30 April 2024
19 / 100

Dimensi.co.id–Komnas Perempuan mencatat, per 2023, jumlah kasus kekerasan dalam pacaran menempati urutan kedua terbesar setelah kekerasan dalam rumah tangga (KDRT). Bahkan pada masa pandemi Covid-19, jumlahnya tidak berkurang hanya pindah bentuk (kekerasan), dari offline menjadi online.

 

Anggota Komnas Perempuan Alimatul Qibtiyah mengatakan ini adalah fenomena yang memrihatinkan. Menurutnya, hubungan pacaran termasuk hubungan yang berisiko bagi perempuan. Apalagi bila hubungan tersebut termasuk yang tidak sehat atau toksik.
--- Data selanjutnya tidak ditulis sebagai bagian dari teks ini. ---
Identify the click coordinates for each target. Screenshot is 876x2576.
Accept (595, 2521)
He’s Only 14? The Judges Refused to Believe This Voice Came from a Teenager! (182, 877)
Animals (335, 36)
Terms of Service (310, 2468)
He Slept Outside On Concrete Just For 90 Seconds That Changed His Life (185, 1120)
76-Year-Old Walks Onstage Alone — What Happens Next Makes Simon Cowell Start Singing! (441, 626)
Hal ini ia sampaikan di acara diskusi daring bertajuk “Kekerasan dalam Pacaran” republika.co.id, 16/4/2024).

 

Solusinya menurut Alimatul ketika perempuan mengalami kekerasan seksual, hingga terjadi kehamilan, maka berdasarkan Undang-undang Tindak Pidana Kekerasan Seksual (UU TPKS), apapun relasinya, itu masuk kategori kekerasan seksual, sehingga (pelaku) bisa dilaporkan jika kabur.

 

Dilansir dari liputan6.com, 22 November 2020, Survei Demografi dan Kesehatan Indonesia 2017 menyebut 81 persen pemudi telah berpacaran sedang pemuda 84 persen sudah berpacaran. Bahkan, mereka mulai berpacaran rata-rata sejak usia 10 hingga 17 tahun (liputan6.com, 22/11/2020).

 

Sekretaris Umum Korps HMI-Wati (Kohati) Pengurus Besar Himpunan Mahasiswa Islam (PB HMI) Mutya Gustina menyebutkan kekerasan seksual tak hanya terjadi dalam kehidupan rumah tangga, dalam hubungan pacaran atau relasi romantis lainnya kekerasan seksual juga banyak terjadi. Bahkan kemajuan teknologi semakin memperparah. Dimana kekerasan seksual bukan lagi fisik namun verbal dan video.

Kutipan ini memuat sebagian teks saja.